— START Information given —
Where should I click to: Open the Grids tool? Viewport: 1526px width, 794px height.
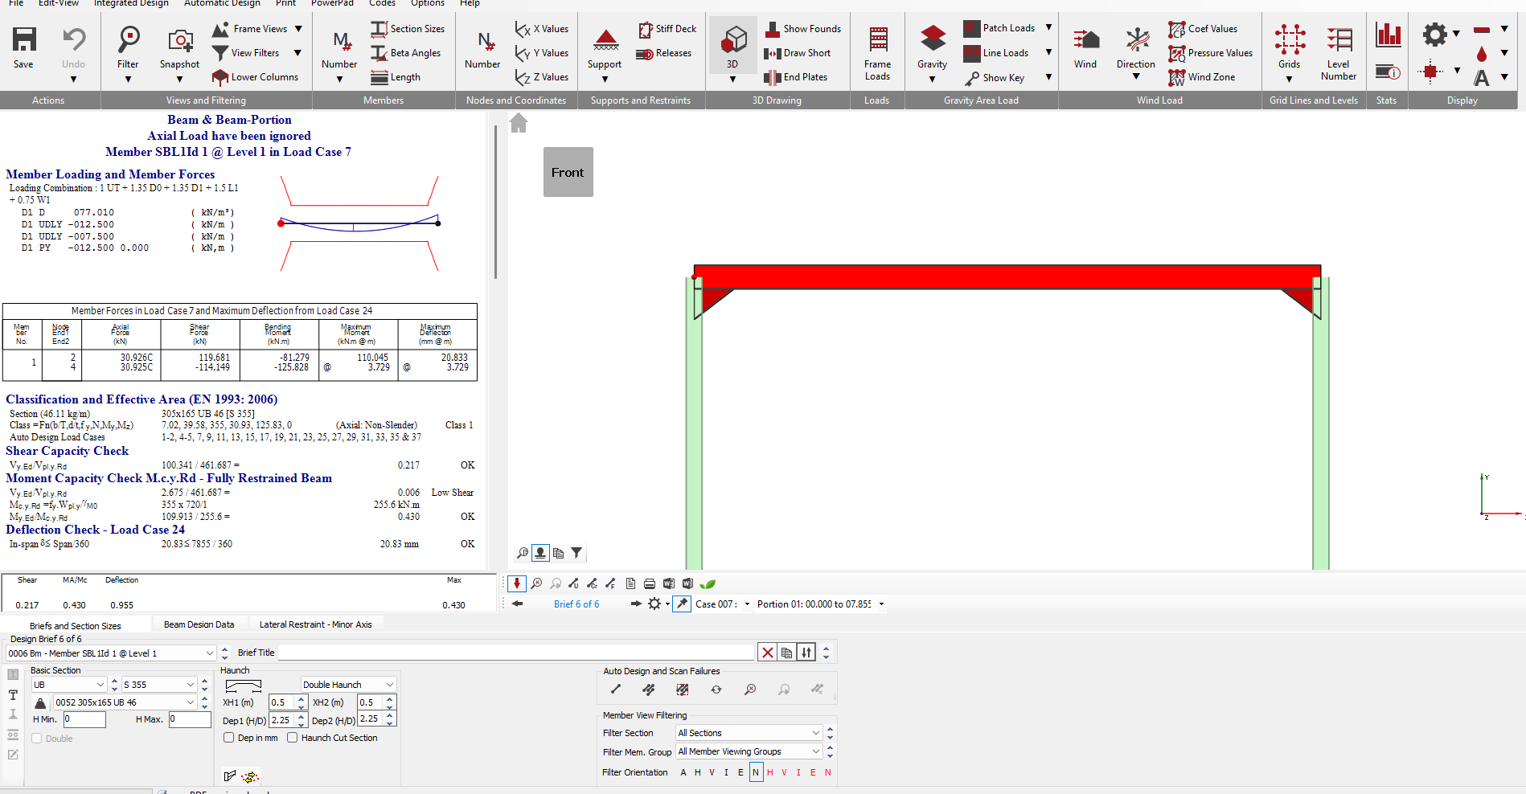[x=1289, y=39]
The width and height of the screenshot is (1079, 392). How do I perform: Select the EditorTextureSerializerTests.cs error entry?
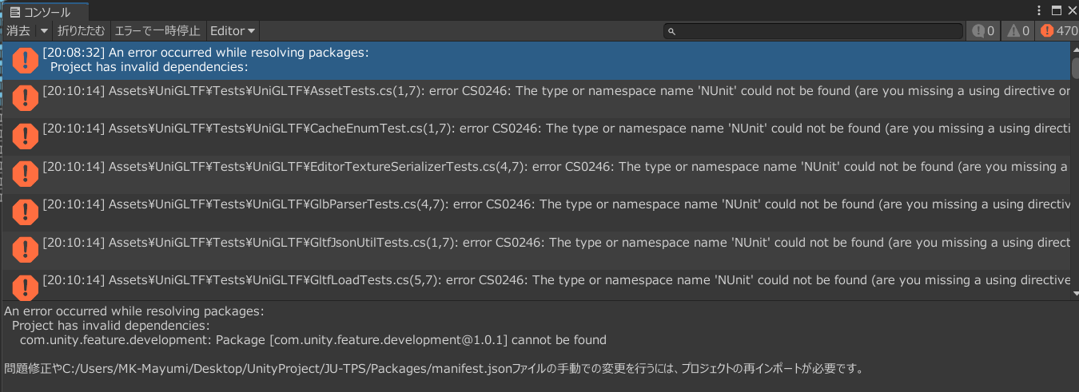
— END Information given —
— START Information given —
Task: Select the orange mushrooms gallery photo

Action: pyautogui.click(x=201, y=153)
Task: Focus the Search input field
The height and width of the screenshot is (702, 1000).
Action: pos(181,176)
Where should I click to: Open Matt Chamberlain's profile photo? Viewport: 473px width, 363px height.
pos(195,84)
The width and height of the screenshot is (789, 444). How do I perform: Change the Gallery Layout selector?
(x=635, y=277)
— END Information given —
[Short task] Rewrite everything from the line with "Where should I click to: Open Matt" down to the line with "(x=635, y=277)", changing "selector" to "dropdown" and leaving all else the same.

[Result]
Where should I click to: Open Matt Chamberlain's profile photo? Viewport: 473px width, 363px height.
pos(195,84)
The width and height of the screenshot is (789, 444). How do I perform: Change the Gallery Layout dropdown?
(x=635, y=277)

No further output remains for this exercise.